Kirkus Reviews QR Code
SEEING THROUGH THE VISIBLE WORLD: Jung, Gnosis, and Chaos by June Singer

SEEING THROUGH THE VISIBLE WORLD: Jung, Gnosis, and Chaos

By

Pub Date: July 30th, 1990
Publisher: Harper & Row

Jungian psychologist Singer (Energies of Love, 1986; Androgeny, 1976, etc.) explores the mysteries beyond the ""visible"" or consciously knowable world--in a responsible but uneven conjoining of cognitive and spiritual insights.

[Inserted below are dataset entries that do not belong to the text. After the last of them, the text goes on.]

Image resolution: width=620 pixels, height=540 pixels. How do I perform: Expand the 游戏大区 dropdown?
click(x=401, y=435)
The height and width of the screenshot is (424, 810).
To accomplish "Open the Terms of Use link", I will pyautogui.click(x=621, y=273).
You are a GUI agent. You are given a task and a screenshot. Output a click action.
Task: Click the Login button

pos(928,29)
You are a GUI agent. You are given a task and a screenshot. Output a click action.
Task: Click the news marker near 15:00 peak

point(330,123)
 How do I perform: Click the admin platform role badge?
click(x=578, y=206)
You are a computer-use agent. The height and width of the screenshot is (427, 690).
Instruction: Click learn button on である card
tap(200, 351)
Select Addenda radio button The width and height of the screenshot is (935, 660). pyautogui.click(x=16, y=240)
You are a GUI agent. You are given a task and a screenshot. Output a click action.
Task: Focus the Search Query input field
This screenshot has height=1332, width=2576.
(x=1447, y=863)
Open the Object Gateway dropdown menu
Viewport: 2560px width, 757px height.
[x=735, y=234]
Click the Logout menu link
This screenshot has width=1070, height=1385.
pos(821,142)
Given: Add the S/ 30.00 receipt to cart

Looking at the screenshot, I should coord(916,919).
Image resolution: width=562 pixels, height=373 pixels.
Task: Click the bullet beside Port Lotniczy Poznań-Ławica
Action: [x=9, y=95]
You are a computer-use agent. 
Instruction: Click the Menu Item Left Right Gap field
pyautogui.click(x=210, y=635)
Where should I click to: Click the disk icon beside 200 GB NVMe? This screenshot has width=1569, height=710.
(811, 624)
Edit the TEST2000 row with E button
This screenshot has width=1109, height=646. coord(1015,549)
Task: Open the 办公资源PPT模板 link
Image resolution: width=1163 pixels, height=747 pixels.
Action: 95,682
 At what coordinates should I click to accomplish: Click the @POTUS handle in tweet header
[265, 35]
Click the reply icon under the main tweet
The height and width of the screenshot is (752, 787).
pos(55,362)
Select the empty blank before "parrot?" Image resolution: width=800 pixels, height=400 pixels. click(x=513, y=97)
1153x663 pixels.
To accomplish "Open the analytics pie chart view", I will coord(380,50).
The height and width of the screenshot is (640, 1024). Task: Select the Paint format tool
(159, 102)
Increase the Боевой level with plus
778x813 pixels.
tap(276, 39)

If she is most at home in the idiom of analytic psychology (where Self, representing wholeness, transcends ""visible"" ego), Singer is most intellectually enterprising when she reaches out to the philosophical frontiers of science: Kuhn's notion of a ""paradigm shift"" (e.g., from determinism qua model to chaos) becomes a new working metaphor for the ""revolution in consciousness."" Here, Singer ""hear[s] the voice of the scientist. . .begin to resemble the voice of the mystic""--and she does have a predisposition: ""The belief that there is only the visible world can be disheartening to the point of despair."" The key to seeing ""the marvelous in the mundane"" is release from the illusion of one's own self-importance--a claim that some will find hard to reconcile with the emphasis on therapy to balance the Eros and Logos within (per two ongoing case histories). Before initiating us into the secular numena where her real excitement builds, however, Singer labors through gnostic and messianic religious cosmologies and bogs down in Hesse's fictional Castalia; then, in a case of maladroit pacing, she whizzes through more salient theoretical psychosystems (experimental, developmental, transpersonal, etc.). Popular metaphysics with substance but none of the resonance of Joseph Campbell's The Power of Myth, to whose audience this seems targeted.